Sorry for the delay.

(Mar. 28, 2014 11:38 AM)ProxRocks Wrote: [ -> ]Do you have anything else similar to this that you have added that could assist the rest of us in ridding d@mn cert-related "stuff"?

I don't think so but I have forgotten some details.
I've yet to see a hit for that filter, btw. It came with an intended but never completed update (one of several).

Hi guys!

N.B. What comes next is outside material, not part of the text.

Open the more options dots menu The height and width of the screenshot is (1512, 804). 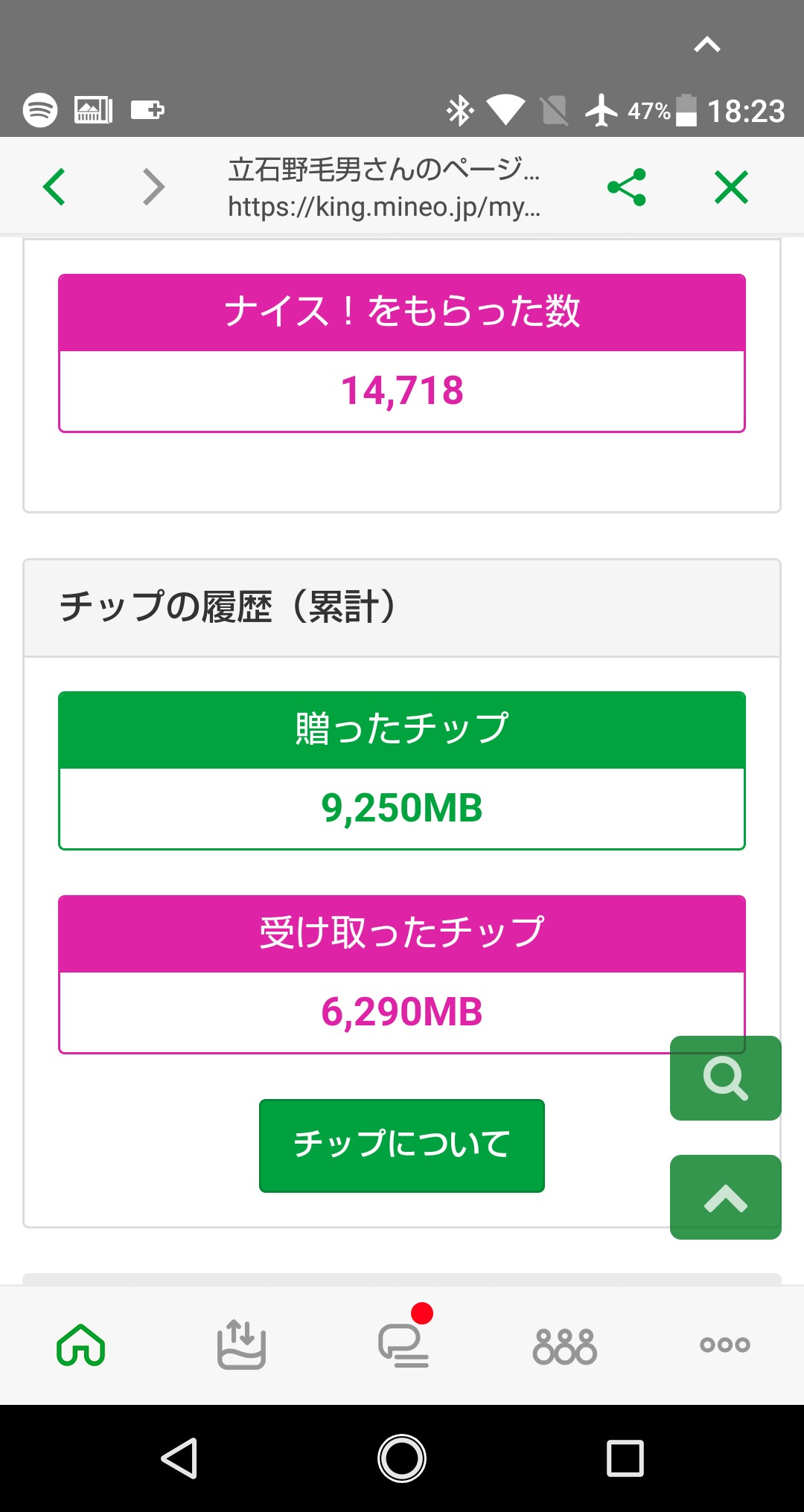pyautogui.click(x=724, y=1345)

Long time no see... just over 2 years, according to the last login info! :p



I stumbled across my old thread about Proxo's behavior with HTTPS redirects whilst researching HSTS and the memories came surging forth.

Anyway.

Rather than strip the header, it's actually better to set Max-Age to 0 - doing that will remove any previous entries from the database, except for the forced ones.

(May. 07, 2014 04:08 PM)Stone-D Wrote: [ -> ]Rather than strip the header, it's actually better to set Max-Age to 0 - doing that will remove any previous entries from the database, except for the forced ones.

Code:

[HTTP headers]
In = TRUE
Out = FALSE
Key = "Strict-Transport-Security: HSTS Force Zero Age (in)"
Match = "max-age=\0"
Replace = "max-age=0$LOG(R$DTM(c) : [HDR:Strict-Transport-Security] HSTS Force Zero Age: \0)"

Wonderful, Australis with the "problematic" extensions is now working great with the new header. The browser does not hang anymore when I visit the BBC newsfeed or the Moz Extension site.

Nice! I'd kinda given up on Australis. I'll revisit, methinks.